Reference timing signal of 3f _mr (FIG. 2H)
And 2f _mr reference timing signal (Fig. 2L) and 4f _mr
Temporal center of the reference timing signal (Fig. 2N) is, as is clear from FIG. 2, match each 1 / f _m, thus the output of the photodetector 17, 2f _ms component, 3f _ms component, 4f
Each _ms component can be detected with high sensitivity and 2f _ms
The component and the 4 f _ms component can be used for stable operation, and the gyro output can be obtained with high sensitivity by the 3 f _ms component.

Although the present invention is applied to the open loop type in the above description, it can be applied to the closed loop type.

[0017]

As described above, according to the present invention, high frequency components of 2, 3, and 4 times the modulation frequency f _m in the interference light can be detected with high sensitivity, and stable operation is achieved. Also, a highly sensitive gyro output can be obtained. Further, each frequency dividing means can be constituted by a general-purpose flip-flop, and it is easy to form a gate array to reduce the size and weight, and the number of parts can be reduced.

[Brief description of drawings]

FIG. 1 is a block diagram showing an embodiment of the present invention.

FIG. 2 is a time chart showing an operation example of FIG.

FIG. 3 is a block diagram showing an example of an optical interference angular velocity meter to which the present invention is applied.

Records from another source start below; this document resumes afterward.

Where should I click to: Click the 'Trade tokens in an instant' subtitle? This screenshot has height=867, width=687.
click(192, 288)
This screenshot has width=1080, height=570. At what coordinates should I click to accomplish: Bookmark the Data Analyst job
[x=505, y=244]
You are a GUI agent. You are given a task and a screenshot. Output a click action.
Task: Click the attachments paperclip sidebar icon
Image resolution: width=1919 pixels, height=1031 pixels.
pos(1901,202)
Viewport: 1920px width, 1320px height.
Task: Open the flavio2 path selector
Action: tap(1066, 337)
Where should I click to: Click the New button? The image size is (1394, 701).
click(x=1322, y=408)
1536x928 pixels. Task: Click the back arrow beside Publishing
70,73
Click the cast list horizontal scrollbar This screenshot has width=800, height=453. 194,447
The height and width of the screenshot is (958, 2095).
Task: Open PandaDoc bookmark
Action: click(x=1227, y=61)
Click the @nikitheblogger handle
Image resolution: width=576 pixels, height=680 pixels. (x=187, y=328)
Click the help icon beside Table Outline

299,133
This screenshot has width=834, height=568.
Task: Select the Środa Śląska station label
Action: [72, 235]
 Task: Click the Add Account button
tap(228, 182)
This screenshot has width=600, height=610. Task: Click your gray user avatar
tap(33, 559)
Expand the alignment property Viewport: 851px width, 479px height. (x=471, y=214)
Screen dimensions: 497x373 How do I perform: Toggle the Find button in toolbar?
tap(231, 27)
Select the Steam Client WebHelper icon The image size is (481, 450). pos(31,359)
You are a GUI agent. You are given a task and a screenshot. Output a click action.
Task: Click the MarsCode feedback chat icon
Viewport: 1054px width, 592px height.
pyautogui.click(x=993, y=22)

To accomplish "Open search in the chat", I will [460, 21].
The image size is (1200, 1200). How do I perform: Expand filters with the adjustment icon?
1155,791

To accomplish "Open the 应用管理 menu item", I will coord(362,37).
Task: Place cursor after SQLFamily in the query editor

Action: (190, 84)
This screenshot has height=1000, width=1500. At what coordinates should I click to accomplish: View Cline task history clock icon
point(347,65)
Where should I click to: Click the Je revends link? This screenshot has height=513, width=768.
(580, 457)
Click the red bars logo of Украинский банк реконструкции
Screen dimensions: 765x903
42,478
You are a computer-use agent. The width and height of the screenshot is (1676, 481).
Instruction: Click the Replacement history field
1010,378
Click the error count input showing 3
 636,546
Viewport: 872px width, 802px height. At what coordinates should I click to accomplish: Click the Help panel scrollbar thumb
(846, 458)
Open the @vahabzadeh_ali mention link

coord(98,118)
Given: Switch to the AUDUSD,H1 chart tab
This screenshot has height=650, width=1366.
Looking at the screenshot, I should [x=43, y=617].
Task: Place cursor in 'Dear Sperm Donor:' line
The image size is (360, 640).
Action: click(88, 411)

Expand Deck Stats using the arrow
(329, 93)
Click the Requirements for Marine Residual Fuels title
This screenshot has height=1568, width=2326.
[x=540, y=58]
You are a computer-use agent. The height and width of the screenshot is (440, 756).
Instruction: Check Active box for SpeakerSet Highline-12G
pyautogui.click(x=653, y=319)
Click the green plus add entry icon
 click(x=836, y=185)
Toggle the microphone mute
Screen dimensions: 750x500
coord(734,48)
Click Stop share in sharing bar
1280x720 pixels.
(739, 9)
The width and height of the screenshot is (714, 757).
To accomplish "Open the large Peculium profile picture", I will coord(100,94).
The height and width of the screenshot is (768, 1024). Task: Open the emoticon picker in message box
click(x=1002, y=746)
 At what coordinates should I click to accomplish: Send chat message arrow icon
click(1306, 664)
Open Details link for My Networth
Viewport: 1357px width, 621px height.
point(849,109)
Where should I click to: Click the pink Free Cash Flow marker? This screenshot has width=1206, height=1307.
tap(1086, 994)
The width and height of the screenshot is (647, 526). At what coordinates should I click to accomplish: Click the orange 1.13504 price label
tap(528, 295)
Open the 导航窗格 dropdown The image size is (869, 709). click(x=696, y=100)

FIG. 4 is a graph showing a Bessel function of the first kind.

Claims (1)

[Claims] 1. An optical path that makes at least one round, branching means that makes light from a light source enter the optical path as right-handed light and left-handed light, and right-handed light and left-handed light propagating through the optical path. An interfering means for interfering light, a phase modulating means for cascading between the branching means and one end of the optical path and providing a phase change to the clockwise light and the counterclockwise light, and the interfering light A light receiver for detecting light intensity as an electric signal, and a first for synchronously detecting a third high frequency of a modulation frequency of the phase modulating means among outputs from the light receiver and outputting an angular velocity.
Synchronous detection means, second synchronous detection means for synchronously detecting a second high frequency of the modulation frequency in the output from the photodetector, and fourth synchronous detection for the fourth harmonic of the modulation frequency from the output of the photodetector 3 synchronous detection means, difference detection means for detecting the difference between the output of the second synchronous detection means and the output of the third synchronous detection means, and the detection power of the difference detection means makes the detection power zero. In the timing generation circuit of the optical interference gyro including the means for feedback controlling the phase modulation means, a clock generator and a first frequency-dividing clock signal from the clock generator. The frequency dividing means, the second frequency dividing means for dividing the positive frequency-divided output of the first frequency dividing means by half, and the reverse polarity frequency-divided output from the second frequency dividing means by 8 minutes. The frequency is divided into 1 and its positive output is the first synchronous detection means. A third frequency dividing means for supplying as a reference timing signal, a fourth frequency dividing means for dividing the reverse polarity frequency divided output of the first frequency dividing means into one third, and an output of the fourth frequency dividing means. A fifth frequency dividing means for dividing the frequency by one half and a positive frequency dividing output of the fifth frequency dividing means are divided by four, and the positive polarity output is sent to the second synchronous detection means. Sixth frequency dividing means for supplying as a reference timing signal, and the reverse polarity frequency-divided output of the fifth frequency dividing means is halved and its positive output is supplied to the third synchronous detection means. And a seventh frequency dividing means, which is supplied as a.